I primi a modificare il loro assetto per attrarre capitali esteri sono stati Hong Kong, Singapore, Taiwan e Corea del Sud, seguiti da Cina e India, che hanno intensificato le attività connesse all’export, aprendo il mercato interno, migliorando il loro sistema legale e mantenendo la regolamentazione a un livello ragionevole. Infine, anche la Thailandia, la Malesia e l’Indonesia hanno seguito il loro esempio. Ne è derivato un dirompente sviluppo economico che ha portato con sé una forte riduzione della miseria. Il Pil dei paesi asiatici è cresciuto mediamente ogni anno di circa l’8 %.
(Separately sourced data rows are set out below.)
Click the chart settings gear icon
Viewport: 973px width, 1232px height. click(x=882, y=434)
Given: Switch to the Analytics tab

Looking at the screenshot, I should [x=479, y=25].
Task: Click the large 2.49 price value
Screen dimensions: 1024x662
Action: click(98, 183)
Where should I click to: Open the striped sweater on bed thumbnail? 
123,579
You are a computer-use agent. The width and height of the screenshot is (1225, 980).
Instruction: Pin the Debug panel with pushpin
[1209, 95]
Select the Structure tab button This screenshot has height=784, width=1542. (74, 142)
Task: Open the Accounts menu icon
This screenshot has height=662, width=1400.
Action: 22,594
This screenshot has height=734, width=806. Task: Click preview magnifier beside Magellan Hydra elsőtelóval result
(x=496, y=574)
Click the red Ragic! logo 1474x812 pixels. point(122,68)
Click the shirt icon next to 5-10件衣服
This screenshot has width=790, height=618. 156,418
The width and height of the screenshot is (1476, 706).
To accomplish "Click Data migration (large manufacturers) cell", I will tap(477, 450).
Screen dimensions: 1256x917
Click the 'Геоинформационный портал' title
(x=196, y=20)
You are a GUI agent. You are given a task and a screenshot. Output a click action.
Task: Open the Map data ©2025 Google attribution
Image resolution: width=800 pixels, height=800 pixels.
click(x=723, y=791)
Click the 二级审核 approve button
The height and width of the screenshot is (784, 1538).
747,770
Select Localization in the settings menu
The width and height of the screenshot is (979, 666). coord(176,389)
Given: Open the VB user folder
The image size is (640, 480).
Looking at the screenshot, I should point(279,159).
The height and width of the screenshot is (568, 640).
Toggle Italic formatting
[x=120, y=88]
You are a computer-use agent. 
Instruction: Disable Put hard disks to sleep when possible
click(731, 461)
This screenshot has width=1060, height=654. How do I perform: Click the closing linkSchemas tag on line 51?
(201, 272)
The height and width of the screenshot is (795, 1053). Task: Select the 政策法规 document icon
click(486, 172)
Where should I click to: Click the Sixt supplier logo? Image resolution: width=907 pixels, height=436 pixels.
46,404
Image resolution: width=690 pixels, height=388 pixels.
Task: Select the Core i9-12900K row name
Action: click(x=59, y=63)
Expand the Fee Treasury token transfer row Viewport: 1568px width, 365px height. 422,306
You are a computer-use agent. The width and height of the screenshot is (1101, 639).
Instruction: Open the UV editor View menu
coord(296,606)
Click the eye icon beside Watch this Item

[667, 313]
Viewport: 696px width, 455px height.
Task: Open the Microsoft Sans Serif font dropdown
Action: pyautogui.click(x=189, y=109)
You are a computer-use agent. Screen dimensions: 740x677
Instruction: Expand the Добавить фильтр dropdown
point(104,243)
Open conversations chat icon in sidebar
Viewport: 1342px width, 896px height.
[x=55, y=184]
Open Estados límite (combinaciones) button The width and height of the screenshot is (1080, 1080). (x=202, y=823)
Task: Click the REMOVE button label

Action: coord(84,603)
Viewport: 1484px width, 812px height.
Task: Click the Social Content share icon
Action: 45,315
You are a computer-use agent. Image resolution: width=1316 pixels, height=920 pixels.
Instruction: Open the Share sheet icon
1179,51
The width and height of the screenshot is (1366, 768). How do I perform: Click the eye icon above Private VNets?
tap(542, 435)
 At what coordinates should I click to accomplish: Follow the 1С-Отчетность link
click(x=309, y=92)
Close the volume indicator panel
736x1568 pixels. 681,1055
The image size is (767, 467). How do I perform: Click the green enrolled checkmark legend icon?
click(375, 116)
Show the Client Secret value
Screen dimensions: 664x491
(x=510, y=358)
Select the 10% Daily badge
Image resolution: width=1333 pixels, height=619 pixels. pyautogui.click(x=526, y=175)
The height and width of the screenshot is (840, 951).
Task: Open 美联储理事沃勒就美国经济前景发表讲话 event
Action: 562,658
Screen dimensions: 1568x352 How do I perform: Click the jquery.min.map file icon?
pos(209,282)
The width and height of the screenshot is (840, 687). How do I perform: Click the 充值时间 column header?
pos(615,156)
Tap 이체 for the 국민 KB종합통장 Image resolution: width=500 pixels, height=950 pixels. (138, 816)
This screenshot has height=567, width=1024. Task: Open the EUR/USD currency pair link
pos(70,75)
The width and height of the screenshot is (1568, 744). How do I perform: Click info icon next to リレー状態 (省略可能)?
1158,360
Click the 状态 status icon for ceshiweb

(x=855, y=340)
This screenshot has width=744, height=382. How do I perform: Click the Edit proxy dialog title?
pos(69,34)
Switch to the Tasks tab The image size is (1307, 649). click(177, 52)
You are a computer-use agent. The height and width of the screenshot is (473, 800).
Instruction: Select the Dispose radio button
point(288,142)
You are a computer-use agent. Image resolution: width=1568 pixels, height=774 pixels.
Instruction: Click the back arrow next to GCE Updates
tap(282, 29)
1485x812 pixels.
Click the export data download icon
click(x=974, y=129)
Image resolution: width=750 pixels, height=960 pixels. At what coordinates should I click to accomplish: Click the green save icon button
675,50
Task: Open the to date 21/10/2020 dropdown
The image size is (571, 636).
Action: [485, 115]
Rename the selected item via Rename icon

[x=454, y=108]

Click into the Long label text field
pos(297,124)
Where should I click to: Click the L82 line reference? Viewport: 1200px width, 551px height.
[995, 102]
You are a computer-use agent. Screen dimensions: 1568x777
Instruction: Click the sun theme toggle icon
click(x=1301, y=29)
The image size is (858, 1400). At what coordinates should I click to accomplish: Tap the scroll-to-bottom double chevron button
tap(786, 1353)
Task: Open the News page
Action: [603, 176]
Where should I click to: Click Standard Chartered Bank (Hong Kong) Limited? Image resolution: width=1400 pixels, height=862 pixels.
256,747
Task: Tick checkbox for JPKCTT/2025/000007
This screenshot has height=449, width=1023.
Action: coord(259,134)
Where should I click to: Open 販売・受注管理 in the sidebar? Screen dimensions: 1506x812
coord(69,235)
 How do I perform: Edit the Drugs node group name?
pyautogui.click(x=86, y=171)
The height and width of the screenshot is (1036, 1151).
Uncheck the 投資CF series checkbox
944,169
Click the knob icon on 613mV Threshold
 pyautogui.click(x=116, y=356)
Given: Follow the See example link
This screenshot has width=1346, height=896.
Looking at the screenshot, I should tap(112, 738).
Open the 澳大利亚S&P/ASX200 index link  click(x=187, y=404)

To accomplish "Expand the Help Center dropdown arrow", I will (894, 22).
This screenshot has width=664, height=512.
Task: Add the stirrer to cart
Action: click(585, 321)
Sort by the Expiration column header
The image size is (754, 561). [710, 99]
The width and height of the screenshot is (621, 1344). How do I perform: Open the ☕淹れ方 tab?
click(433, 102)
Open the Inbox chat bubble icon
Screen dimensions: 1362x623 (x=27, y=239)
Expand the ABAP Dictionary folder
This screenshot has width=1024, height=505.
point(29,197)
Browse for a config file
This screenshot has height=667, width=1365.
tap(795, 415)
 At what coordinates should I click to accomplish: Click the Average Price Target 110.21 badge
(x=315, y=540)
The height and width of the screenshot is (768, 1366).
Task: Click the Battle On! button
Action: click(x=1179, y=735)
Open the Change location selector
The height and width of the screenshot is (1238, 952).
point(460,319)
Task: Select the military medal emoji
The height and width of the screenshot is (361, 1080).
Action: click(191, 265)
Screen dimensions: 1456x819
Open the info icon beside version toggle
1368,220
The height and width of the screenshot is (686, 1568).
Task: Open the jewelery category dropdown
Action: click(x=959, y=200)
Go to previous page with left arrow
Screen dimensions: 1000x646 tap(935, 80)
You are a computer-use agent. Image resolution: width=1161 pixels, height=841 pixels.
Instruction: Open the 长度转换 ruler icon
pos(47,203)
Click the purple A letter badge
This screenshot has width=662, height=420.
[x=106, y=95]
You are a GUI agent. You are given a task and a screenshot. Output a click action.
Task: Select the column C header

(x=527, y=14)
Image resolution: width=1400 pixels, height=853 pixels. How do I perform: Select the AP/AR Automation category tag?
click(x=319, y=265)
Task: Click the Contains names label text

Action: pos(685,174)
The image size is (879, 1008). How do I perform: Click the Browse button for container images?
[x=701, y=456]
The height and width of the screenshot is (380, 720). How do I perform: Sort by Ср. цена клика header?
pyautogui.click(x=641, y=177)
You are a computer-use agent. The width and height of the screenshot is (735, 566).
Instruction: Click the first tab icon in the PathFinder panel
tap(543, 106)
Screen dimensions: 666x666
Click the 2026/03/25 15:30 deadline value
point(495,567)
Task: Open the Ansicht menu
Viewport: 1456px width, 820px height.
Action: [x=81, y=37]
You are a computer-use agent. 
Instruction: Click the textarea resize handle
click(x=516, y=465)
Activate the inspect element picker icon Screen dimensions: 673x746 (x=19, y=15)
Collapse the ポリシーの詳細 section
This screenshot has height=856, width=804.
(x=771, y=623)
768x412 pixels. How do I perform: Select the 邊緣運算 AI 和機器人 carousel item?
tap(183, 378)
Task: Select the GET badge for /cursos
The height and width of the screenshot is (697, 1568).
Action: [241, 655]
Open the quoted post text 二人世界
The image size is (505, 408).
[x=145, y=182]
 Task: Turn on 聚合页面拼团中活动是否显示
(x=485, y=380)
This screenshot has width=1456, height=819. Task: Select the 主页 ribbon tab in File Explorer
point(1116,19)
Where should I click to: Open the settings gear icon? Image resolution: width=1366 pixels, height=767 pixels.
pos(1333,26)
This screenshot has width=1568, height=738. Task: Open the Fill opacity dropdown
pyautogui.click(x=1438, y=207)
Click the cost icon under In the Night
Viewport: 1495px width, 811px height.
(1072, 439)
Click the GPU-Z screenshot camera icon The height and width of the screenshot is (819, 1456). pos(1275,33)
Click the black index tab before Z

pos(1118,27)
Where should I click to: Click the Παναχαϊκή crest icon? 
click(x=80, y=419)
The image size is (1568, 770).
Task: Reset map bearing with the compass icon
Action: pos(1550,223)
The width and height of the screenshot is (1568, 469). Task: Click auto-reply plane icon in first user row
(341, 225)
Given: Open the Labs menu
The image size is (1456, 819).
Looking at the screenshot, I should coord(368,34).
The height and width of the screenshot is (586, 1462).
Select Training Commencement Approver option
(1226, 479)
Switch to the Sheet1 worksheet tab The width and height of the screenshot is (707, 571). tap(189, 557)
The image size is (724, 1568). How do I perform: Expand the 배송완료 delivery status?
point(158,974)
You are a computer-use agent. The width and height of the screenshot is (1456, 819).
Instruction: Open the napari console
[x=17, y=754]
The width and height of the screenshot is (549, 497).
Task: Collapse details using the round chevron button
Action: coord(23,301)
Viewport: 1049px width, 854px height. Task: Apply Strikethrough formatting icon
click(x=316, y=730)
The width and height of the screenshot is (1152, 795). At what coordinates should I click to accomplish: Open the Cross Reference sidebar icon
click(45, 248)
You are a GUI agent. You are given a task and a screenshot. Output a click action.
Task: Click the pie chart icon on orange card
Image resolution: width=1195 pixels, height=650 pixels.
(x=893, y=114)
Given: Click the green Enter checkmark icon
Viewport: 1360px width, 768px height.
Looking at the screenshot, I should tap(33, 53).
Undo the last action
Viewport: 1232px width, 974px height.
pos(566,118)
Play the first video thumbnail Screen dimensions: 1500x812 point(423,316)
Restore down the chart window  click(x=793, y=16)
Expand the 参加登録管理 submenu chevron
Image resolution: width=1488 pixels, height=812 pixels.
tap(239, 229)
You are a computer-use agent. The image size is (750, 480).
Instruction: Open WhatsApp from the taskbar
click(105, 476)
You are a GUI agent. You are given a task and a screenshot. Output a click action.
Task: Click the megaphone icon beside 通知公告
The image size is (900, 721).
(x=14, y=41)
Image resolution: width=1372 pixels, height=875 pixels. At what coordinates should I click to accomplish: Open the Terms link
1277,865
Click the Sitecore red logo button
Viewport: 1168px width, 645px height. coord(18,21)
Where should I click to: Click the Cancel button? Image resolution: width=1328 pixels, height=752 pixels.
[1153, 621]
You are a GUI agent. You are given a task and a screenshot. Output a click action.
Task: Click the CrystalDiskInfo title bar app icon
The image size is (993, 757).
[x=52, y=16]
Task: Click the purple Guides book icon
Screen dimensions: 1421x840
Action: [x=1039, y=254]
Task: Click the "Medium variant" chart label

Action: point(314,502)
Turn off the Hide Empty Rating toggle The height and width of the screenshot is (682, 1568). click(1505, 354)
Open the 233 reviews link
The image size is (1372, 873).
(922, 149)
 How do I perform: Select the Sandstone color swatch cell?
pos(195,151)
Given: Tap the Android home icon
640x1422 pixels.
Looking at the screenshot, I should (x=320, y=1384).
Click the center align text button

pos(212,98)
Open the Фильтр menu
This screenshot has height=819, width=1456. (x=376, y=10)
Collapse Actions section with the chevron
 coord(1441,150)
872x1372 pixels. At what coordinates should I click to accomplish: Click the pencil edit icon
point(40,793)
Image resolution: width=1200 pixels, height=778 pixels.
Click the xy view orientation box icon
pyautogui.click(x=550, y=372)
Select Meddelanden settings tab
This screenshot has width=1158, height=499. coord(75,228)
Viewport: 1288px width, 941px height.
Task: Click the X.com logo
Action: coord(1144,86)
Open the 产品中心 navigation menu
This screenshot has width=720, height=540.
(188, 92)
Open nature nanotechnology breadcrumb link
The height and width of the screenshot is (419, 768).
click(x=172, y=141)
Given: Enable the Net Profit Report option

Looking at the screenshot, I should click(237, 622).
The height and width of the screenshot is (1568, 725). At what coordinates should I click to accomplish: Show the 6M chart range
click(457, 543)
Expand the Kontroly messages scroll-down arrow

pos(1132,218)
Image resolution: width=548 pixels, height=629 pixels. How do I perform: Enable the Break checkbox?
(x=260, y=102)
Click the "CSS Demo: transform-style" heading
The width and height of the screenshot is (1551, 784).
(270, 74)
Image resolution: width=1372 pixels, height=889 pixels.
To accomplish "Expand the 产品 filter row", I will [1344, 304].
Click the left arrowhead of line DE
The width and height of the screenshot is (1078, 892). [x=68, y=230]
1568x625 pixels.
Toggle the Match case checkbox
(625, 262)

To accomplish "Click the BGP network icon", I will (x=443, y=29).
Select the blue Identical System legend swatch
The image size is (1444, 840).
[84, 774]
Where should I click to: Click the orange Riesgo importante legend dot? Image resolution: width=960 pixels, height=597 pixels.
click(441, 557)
Il mondo imprenditoriale occidentale ha già compreso la grande opportunità rappresentata dall’apertura dei nuovi mercati. Quella che non è stata messa a fuoco è la lezione che arriva dal Giappone. “Anziché creare la dipendenza da uno Stato assistenziale, criticato anche nella Dottrina sociale della Chiesa, queste nazioni hanno cercato di realizzare un sistema sociale basato sulla famiglia e orientato verso una rete internazionale di scambi”, ha spiegato Kishore Jayabalan, direttore dell’Istituto Acton di Roma. “I paesi asiatici, forse perché erano più poveri, non avevano le risorse per finanziare il cosiddetto welfare state”, che in Occidente ha prodotto livelli altissimi di debito: un problema che va peggiorando in paesi che invecchiano.

Da tutto questo si intuisce un qualcosa di inequivocabile: un sistema sociale basato sulla famiglia è per se stesso frammentato, ma, al suo interno, l’esperienza del lavoro è vissuta non come luogo del conflitto e della lotta di classe, ma come opportunità per l’uomo, verso se stesso e verso gli altri, innanzitutto per il soggetto più prossimo: la famiglia. I numeri impressionanti che arrivano dai paesi asiatici ci testimoniano il grande impegno e la grande responsabilità che viene dal mondo del lavoro.

Un luogo, il lavoro, che produce ricchezza in proporzioni importanti in ragione del modo in cui vengono percepiti i rapporti sociali. Non solo. Anche i fondamenti dell’uomo, il suo rapporto con il trascendente, incidono nei rapporti sociali e quindi in quelli di lavoro migliorandone la qualità: parallelamente allo sviluppo economico, si registra, infatti, una crescita della pratica religiosa. Secondo l’Istituto Acton, questo è indice di un rapporto più consapevole e salutare con il lavoro, oltre che produttivo.

Il lavoro inteso in questo modo – come opportunità per l’uomo, verso se stesso e verso gli altri – è lo spirito di fondo che anima la riforma in Italia, avviata ormai 15 anni or sono; è ciò che Maurizio Sacconi chiama “antropologia positiva”, visione chiaramente contrapposta a quella classista.